A pessoa que ouve minha frase dá sinais de irritação, como se eu estivesse tirando sarro da cara dela. Ela me pergunta: ''Você trabalha?'', num tom que carrega mais palavras nas entrelinhas: Você é um vagabundo? Só assim para ter tempo de olhar as nuvens!
Prefiro não responder. Daí nos encaminhamos para o fim da conversa. Mas não findaram os ecos daquela ligação. Uma pessoa que trabalha não tem tempo para olhar pela janela? Muito estranho acharmos normal que uma pessoa ocupada não tenha disponibilidade de se impressionar com o dia que amanhece.
Compartilho essa lembrança para falar do filme Paterson, do diretor Jim Jarmusch, que está em cartaz e narra a história de um motorista de ônibus que é também poeta. Mesmo em um cotidiano bem repetitivo, o personagem percebe encantamento e espanto nas ruas observadas a partir da janela do ônibus, com olhos que tateiam o asfalto e as pessoas. Paterson percebe os encontros inesperados e novos de cada dia, como quando ouve o poema de uma adolescente com uma atenção extraordinária.
A poesia faz parte da vida de Paterson como uma prática rotineira. Não aparece em um momento específico do dia, mas sim como um ar pra respirar onde quer que ele esteja.
Nossa cultura nos ensina a separar as experiências vividas em categorias: trabalho, diversão, estudos etc. Assim como numa escola, quando entramos e há o momento de aprender português. Soa um sinal sonoro e se abre a hora da geografia. Outro sinal, então chega a matemática. Interiorizamos a experiência de um mundo partido, fragmentado. O que vemos sempre são retalhos. É raro se deparar com um adulto como Paterson, capaz de brincar com seu tempo presente como uma criança, que ao observar uma caixa de fósforos consegue atravessá-la com o olhar e afirmar “aqui está o mais lindo fósforo do mundo / (…) / com uma cabeça roxa-escura granulada, tão contida e furiosa / e teimosamente pronta para entrar em chamas'' – o autor da maioria dos poemas presentes no filme é o norte-americano Ron Padgett.

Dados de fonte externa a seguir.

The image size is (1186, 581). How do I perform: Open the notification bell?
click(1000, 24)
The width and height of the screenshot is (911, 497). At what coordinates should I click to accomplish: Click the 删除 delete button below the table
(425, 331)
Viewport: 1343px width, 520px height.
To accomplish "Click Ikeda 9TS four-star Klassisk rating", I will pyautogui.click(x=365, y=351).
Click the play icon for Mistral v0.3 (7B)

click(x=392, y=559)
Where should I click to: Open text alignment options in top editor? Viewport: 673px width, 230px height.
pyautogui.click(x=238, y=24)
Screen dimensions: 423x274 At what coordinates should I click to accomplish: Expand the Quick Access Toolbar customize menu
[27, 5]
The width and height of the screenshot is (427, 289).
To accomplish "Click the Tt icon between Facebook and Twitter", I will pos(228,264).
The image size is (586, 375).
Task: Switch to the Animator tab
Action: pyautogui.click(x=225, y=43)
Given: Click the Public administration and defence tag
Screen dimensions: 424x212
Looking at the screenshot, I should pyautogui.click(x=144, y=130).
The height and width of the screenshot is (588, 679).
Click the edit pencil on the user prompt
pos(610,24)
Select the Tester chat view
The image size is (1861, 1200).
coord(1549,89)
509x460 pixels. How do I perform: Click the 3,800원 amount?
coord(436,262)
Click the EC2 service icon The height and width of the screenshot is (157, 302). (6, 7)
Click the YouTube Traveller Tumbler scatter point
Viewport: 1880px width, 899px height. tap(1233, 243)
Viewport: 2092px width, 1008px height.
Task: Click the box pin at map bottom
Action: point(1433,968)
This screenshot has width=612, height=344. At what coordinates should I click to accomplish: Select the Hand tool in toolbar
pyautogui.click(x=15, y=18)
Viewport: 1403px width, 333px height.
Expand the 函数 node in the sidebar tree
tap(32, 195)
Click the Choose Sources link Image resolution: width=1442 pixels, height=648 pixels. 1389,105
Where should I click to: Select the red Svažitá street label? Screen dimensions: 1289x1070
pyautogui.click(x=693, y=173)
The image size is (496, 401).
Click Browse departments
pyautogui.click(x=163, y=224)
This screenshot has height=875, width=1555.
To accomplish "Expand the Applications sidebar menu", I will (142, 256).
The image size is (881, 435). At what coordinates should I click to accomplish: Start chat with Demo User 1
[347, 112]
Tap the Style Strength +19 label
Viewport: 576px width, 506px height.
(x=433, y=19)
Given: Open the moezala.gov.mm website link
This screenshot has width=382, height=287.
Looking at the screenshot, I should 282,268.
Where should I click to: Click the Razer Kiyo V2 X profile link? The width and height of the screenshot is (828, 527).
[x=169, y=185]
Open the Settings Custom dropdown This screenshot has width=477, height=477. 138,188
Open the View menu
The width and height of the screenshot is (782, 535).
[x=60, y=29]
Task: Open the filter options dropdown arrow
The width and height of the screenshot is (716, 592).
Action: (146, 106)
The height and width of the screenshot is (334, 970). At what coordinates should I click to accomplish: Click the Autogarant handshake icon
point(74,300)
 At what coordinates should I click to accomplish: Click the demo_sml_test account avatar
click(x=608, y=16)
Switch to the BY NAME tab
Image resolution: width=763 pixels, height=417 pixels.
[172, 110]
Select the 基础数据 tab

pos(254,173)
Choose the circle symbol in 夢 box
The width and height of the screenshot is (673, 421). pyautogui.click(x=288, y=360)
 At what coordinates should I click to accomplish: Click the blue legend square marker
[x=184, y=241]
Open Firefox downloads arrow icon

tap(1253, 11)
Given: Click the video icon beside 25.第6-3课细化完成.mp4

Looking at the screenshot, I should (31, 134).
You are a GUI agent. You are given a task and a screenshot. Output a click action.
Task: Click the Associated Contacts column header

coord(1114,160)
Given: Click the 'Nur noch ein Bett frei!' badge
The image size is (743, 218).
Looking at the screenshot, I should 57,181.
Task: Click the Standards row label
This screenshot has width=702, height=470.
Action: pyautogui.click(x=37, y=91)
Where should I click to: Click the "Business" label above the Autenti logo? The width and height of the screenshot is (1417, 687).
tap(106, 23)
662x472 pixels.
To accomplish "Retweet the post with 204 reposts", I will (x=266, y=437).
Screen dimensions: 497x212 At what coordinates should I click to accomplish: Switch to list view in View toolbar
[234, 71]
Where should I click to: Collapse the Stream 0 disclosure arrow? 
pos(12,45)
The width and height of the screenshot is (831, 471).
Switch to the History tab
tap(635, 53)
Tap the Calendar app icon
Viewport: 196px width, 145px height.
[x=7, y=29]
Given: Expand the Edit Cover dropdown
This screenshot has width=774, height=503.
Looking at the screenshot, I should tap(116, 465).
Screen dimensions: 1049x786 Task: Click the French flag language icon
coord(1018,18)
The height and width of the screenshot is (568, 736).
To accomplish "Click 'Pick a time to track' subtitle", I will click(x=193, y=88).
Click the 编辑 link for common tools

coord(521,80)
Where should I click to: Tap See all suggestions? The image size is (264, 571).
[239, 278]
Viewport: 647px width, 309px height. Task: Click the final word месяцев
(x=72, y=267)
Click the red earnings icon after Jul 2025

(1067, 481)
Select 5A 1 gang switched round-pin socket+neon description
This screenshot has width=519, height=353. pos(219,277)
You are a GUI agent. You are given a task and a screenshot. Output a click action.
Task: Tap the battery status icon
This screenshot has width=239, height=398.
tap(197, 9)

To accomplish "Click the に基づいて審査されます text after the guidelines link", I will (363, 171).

Paterson vive na cidade de Paterson, New Jersey, nos EUA, uma sutileza que revela a proximidade entre a cidade e o personagem. E seus poemas são escritos num caderno secreto. A poesia dele é íntima, nasce com um fim em si mesma: a percepção poética no cotidiano é um estrondoso ato criador. Paterson me faz lembrar de uma frase do músico John Cage: “A arte obscureceu a diferença entre arte e vida. Deixemos agora a vida obscurecer a diferença entre vida e arte”.
Deixar a vida obscurecer a diferença entre vida e arte é um ato de resistência em um mundo onde a violência está banalizada e presente nos mais variados momentos do dia a dia. Laura, esposa de Paterson, também escreve sua poesia cotidiana, mas não tanto em palavras, a dela é principalmente visual. Até os cupcakes preparados por Laura são cuidadosamente decorados, repetindo um estilo de linhas em preto e branco que aparece também nas paredes da casa e nas suas roupas. O que está em evidência aqui é a não separação entre vida e arte. É o resgate da disposição para brincar, para abrir a janela pela manhã e presenciar um acontecimento significativo, misterioso, vital – afinal, não é impressionante que o dia amanheça? Isso não é de dar arrepios?